The money conversation in college sports used to happen in whispers. Today, it happens in public — and often with eight-figure punchlines.

Two decades ago, elite prospects weighing whether to leave school early were balancing draft stock, development curves, and family realities without the safety net of endorsement income. Now, top athletes enter campus with valuation charts attached to their names, brand portfolios in motion, and the option to monetize before ever turning pro.
A Different Time
Few careers illustrate that shift more clearly than Deron Williams’.
During three seasons at the University of Illinois, Williams steadily evolved into one of the nation’s top point guards. He wasn’t a five-star headline recruit, but by the end of his junior year, his production and poise had positioned him as a likely lottery pick.
The Utah Jazz selected him third overall in the 2005 NBA Draft, launching a career that would include three All-Star selections, two Olympic gold medals, and a four-year rookie contract worth roughly $16 million, according to Basketball Network.
But Williams has been candid about why he never seriously considered staying for a senior season.

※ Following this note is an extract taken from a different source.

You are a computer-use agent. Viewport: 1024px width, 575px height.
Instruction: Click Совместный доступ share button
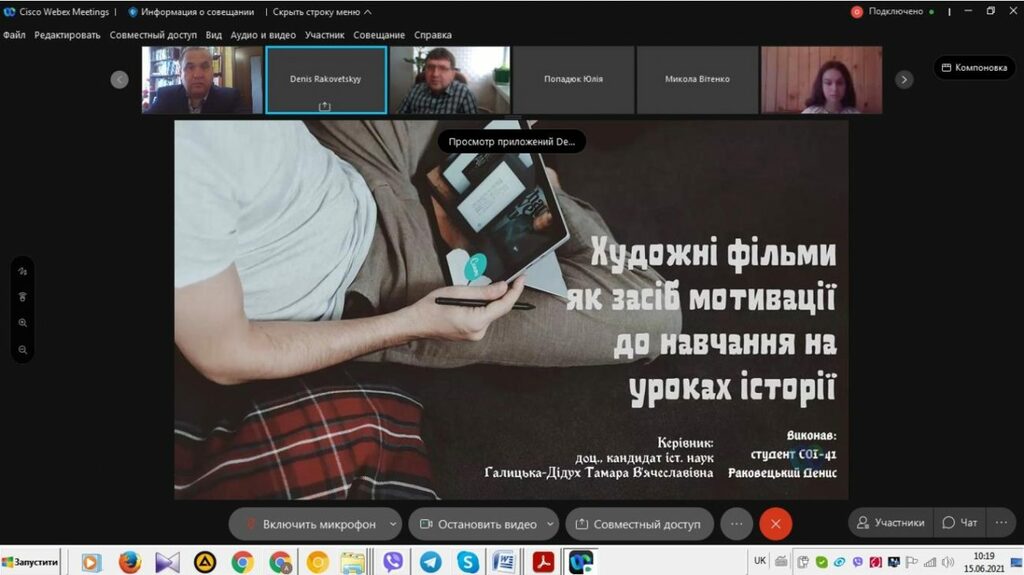[x=640, y=524]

“When I see some of these numbers these kids are getting… and they’re getting six figures,” he said on the “Out of the Mud Podcast.” “I may have stayed for my senior year if I was getting that.”

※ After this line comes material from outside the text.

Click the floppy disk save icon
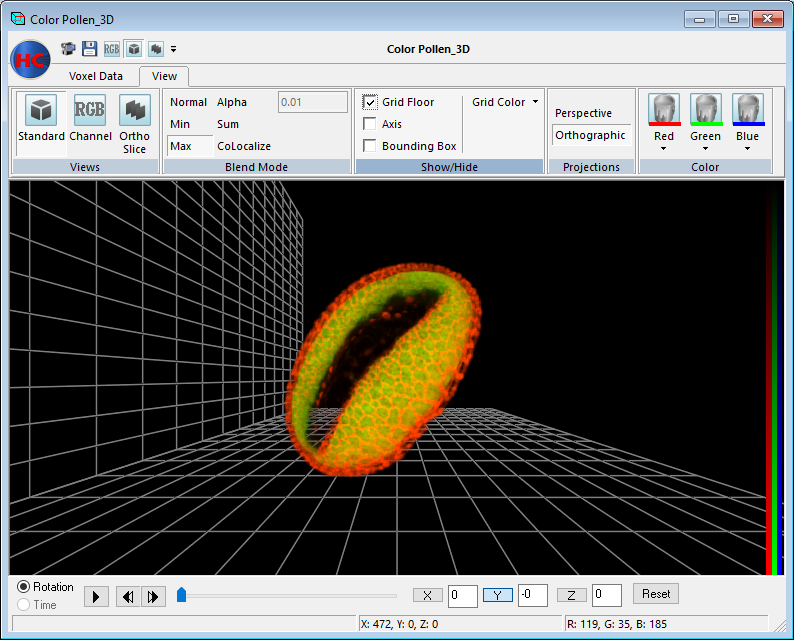 point(90,48)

The financial pressure was immediate and personal.
“Mom had a job, single mom… I had a baby my freshman year in college, I needed money,” he explained. By his own account, the decision crystallized early. “Man, I knew halfway through my freshman year I was gone… I had 148 dollars after we paid rent every month. I’m not coming back.”

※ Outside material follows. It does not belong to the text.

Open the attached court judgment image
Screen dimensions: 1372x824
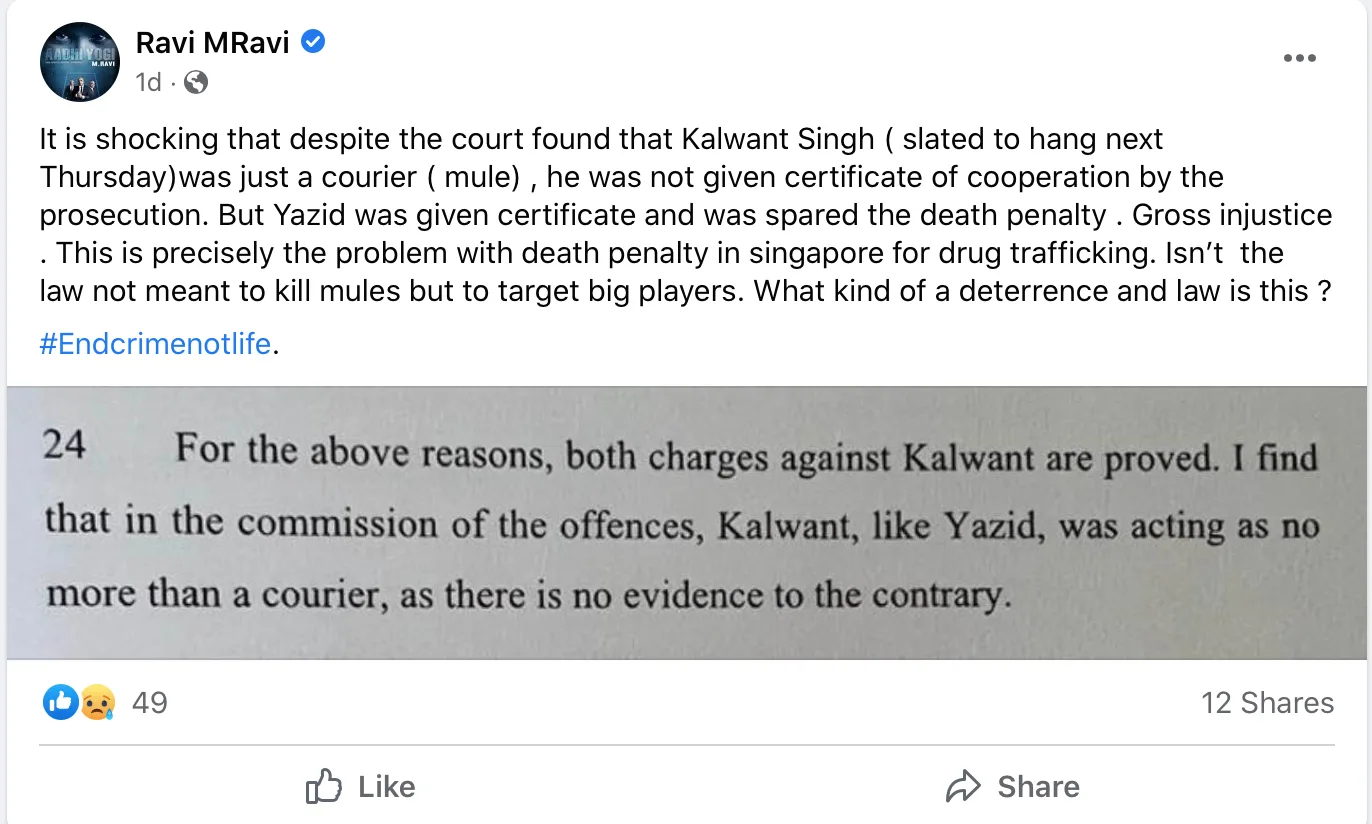(686, 523)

The NCAA’s NIL policy took effect in July 2021. It allows college athletes to legally earn money from endorsements, sponsorships, social media, and personal branding without losing eligibility. Williams declared for the draft in 2005 — a 16-year gap that represents more than regulatory change. It marks a reallocation of leverage from institutions to athletes.
In Williams’ era, early departure was often a financial imperative.